I’m loving this book so far! I keep thinking of the Ondaatje quote: “A well told lie is worth a thousand truths.” In some ways that sums up this book and even explains a lot about Karr’s The Liars Club. There are some essences (of stories) you just can’t get with what actually happened. In my own writing, I find sometimes that the drafts write themselves. I am merely a passive observer in my experience with the story until it’s all written. Then I read it and find that somehow my brain wrote it better than my intentions could have. My brain somehow chooses the right examples, words, images, symbols and senses to describe the essence of the scene but re-reading it I know it only sort of happened like that. It’s a tough concept to grapple with, especially if you are writing something like a memoir or autobiography. You feel so invested in the truth that it feels like lying when you add or modify something, even something insignificant.
The reason I am talking about this now (as opposed to during The Liars Club) is because Ondaatje’s book feels like one big well told lie to me:

“I remember the wedding…Halfway between Colombo and Kegalle we recognised a car in the ditch and beside it was the bishop of Colombo who everyone knew was a terrible driver. He was supposed to marry them so we had to give him a lift…[the car was full] and noone could really sit on the bishop’s lap, we let him drive the Fiat.”

What is refreshing and fun about it is the way he wraps just enough facts into the story that you have to at least humor him, if not believe him. It’s like listening to your grandfather’s stories. You know they only sort of happened like that, but you listen anyhow out of interest and out of respect.

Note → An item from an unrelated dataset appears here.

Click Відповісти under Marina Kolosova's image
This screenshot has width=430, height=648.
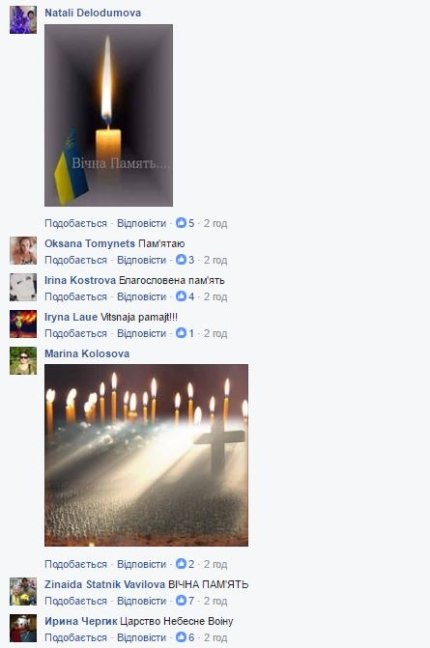tap(141, 564)
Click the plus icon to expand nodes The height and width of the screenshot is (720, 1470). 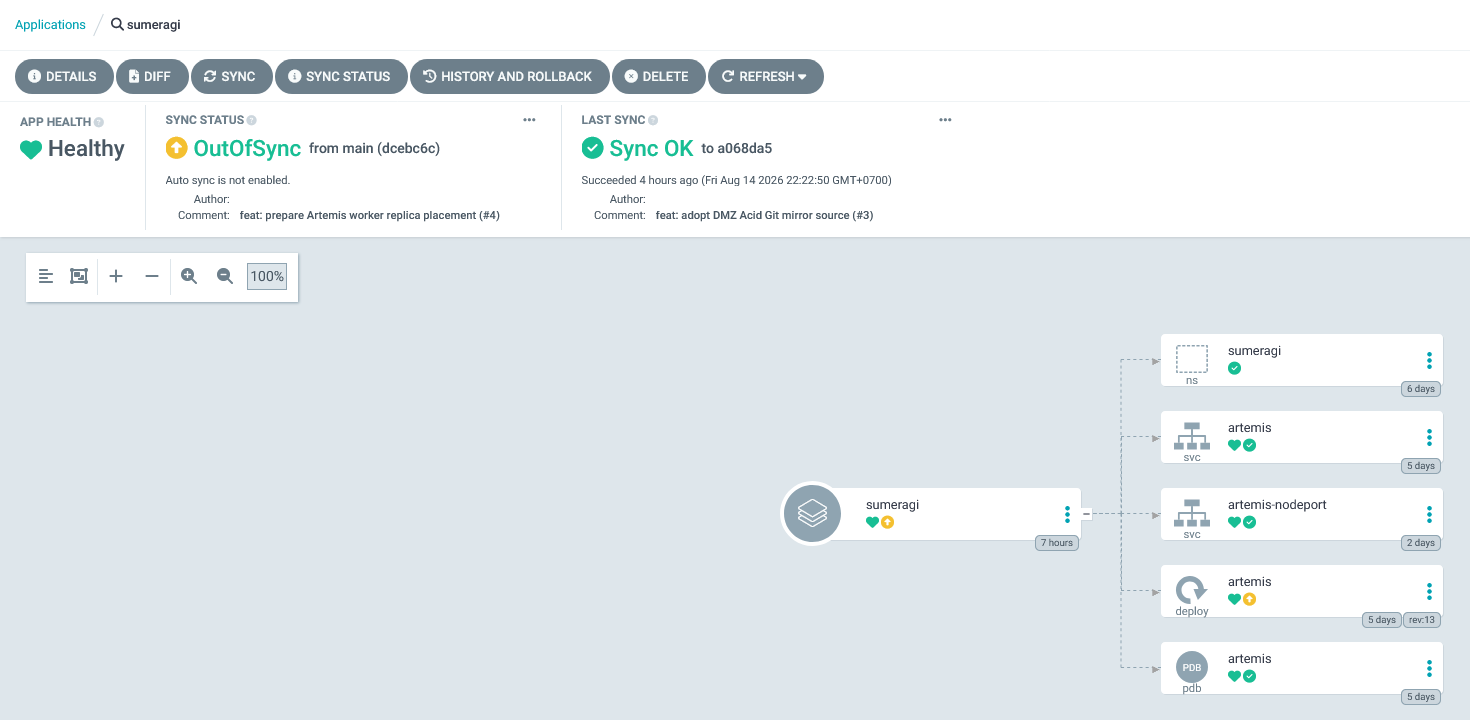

The other comment I have about Running in the Family so far is the tone. There is something very mystical, magical: “I saw the mosquito nets stranded in the air like dresses of hanged brides, the skeletons of beds without their matresses, and retreated from the room without ever turning my back to it.” This is his families house, filled with history, tragedy and memories. His words are so heavy at times that it takes the reader’s breath away.
I’ve never encountered a writer with the weight that Ondaajte has. It’s got me hooked.